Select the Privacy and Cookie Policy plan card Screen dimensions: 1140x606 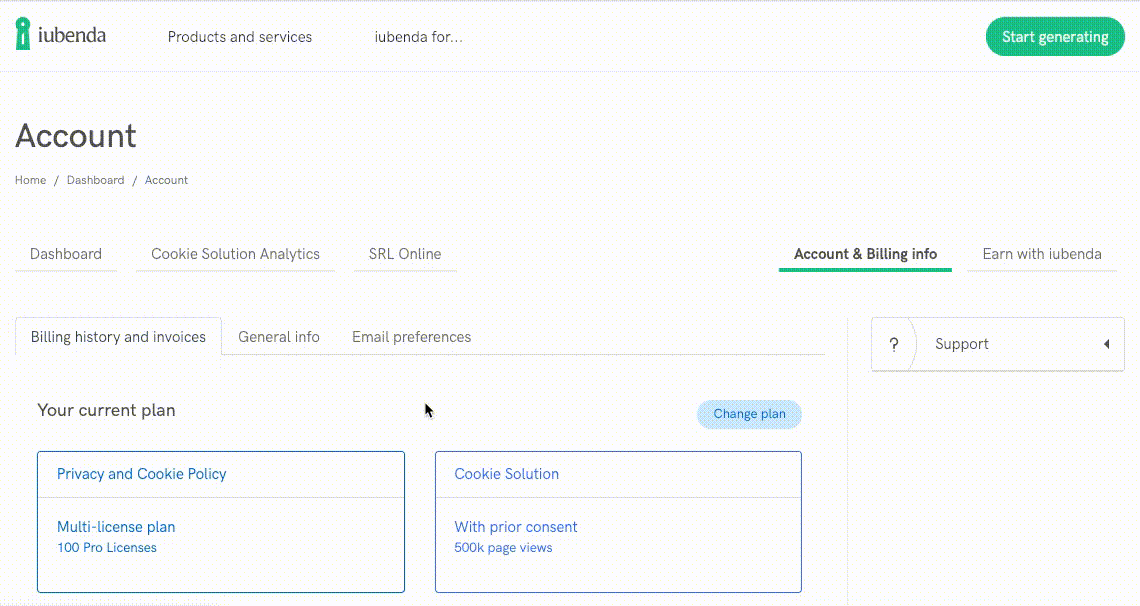pos(220,521)

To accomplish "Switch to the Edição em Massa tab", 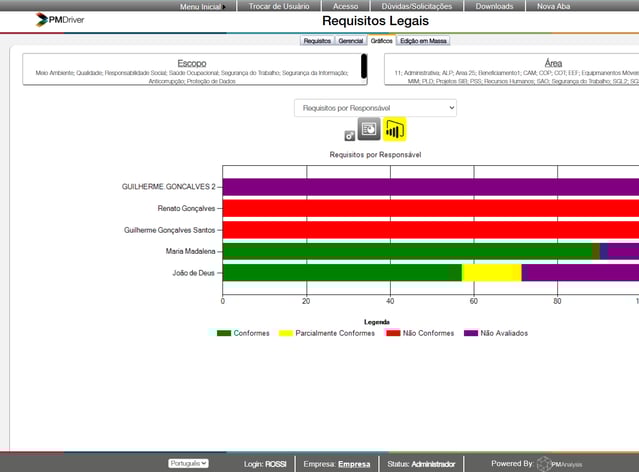I will 424,41.
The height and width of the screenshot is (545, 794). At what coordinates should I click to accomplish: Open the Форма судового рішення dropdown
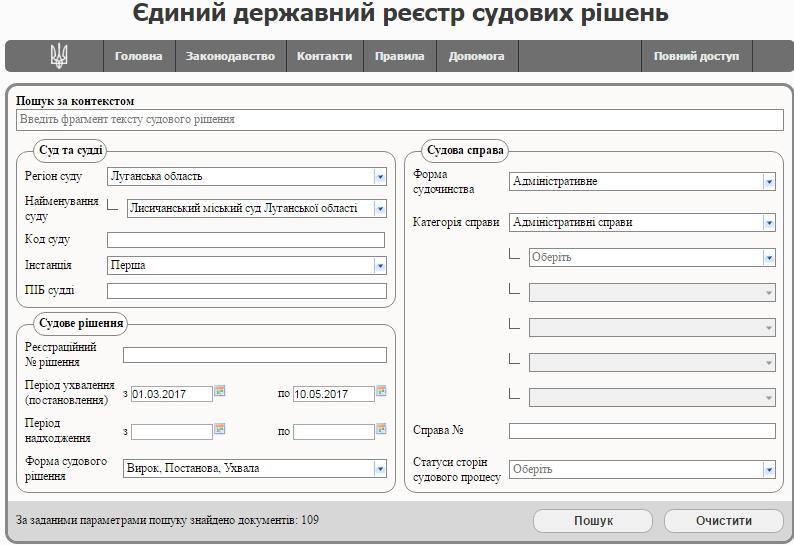[x=380, y=468]
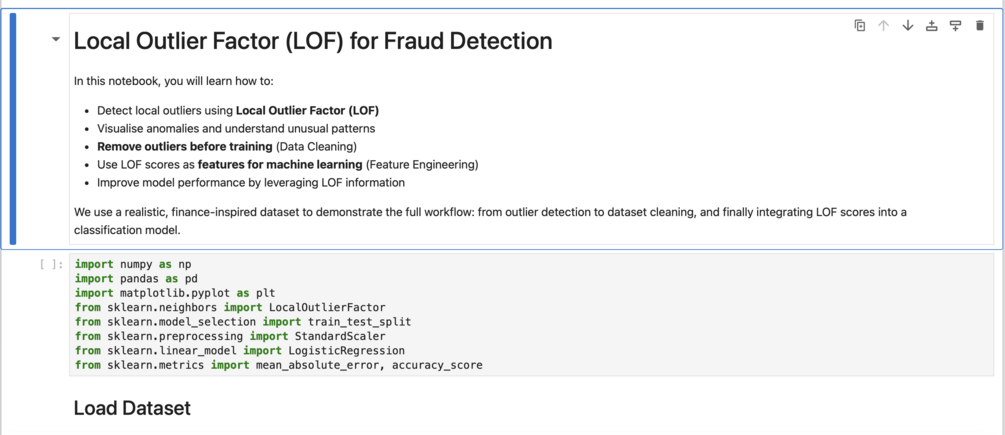Move the cell down
The image size is (1005, 435).
pyautogui.click(x=907, y=26)
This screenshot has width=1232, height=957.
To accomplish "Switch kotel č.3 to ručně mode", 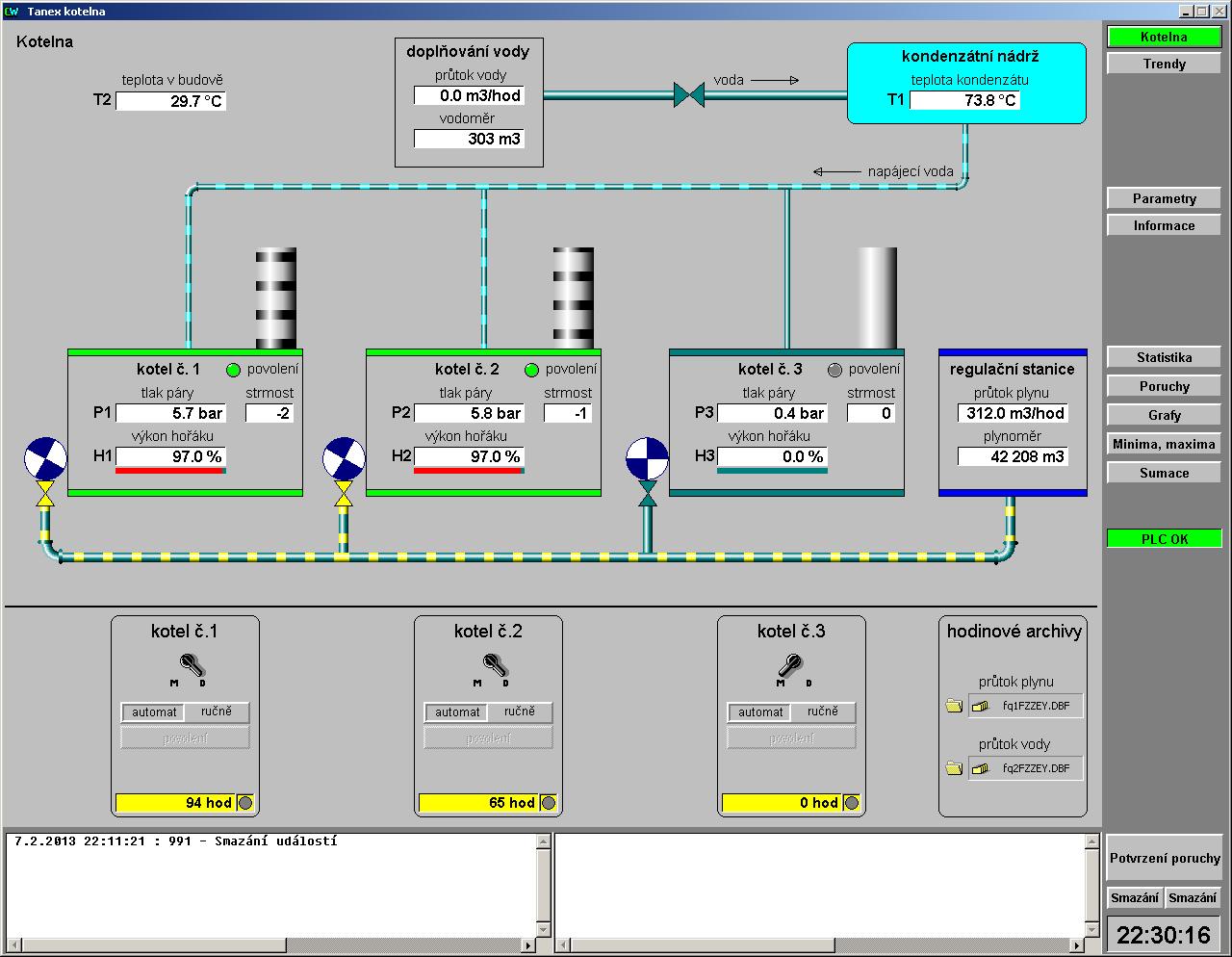I will (x=823, y=711).
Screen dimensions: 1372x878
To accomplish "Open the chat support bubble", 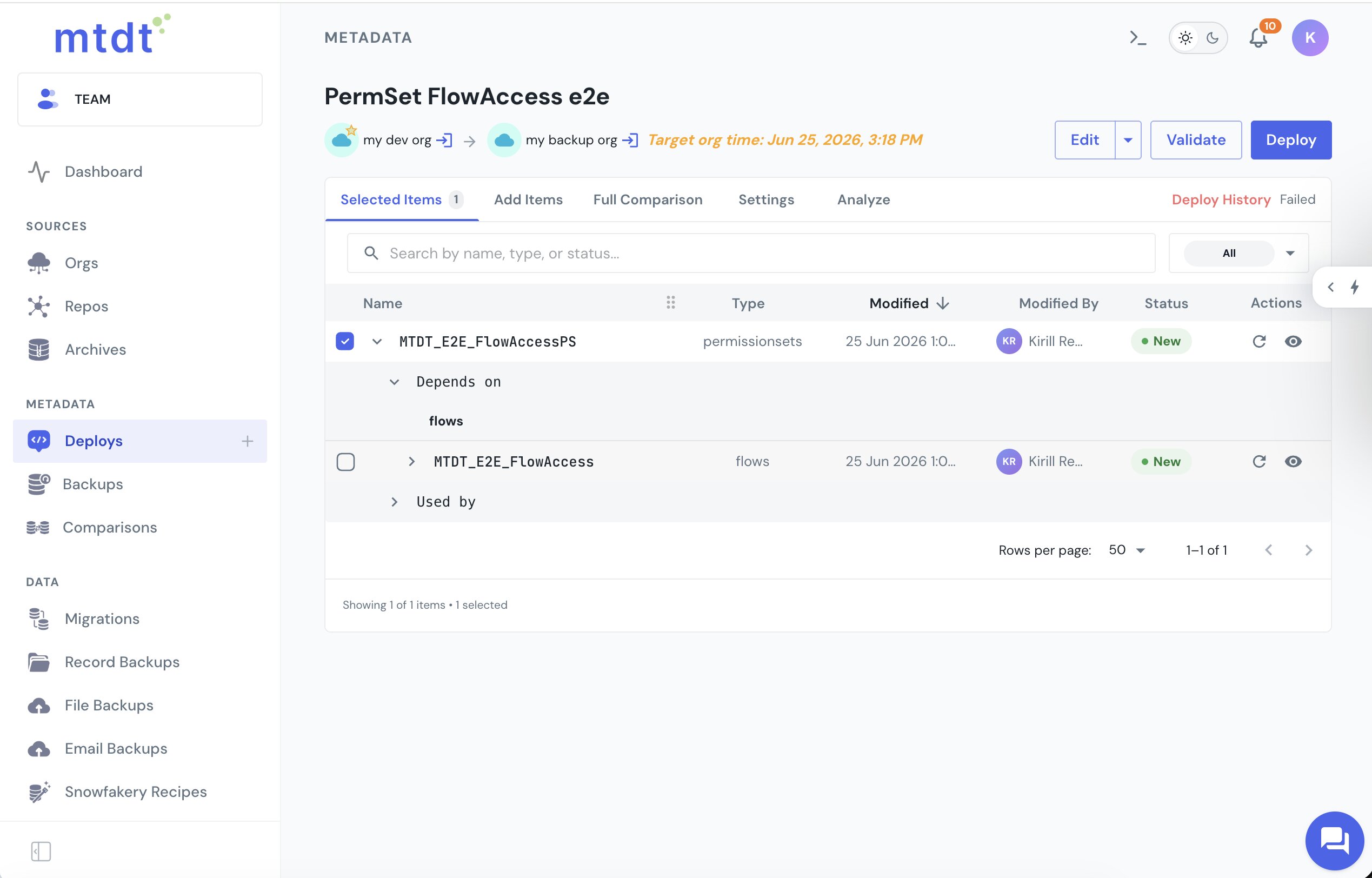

What you have to do: Beginning with the line holding "Screen dimensions: 1372x878", copy each line exactly through the end of the records above, and leave every picture out.

Response to this task:
Screen dimensions: 1372x878
To accomplish "Open the chat support bubble", 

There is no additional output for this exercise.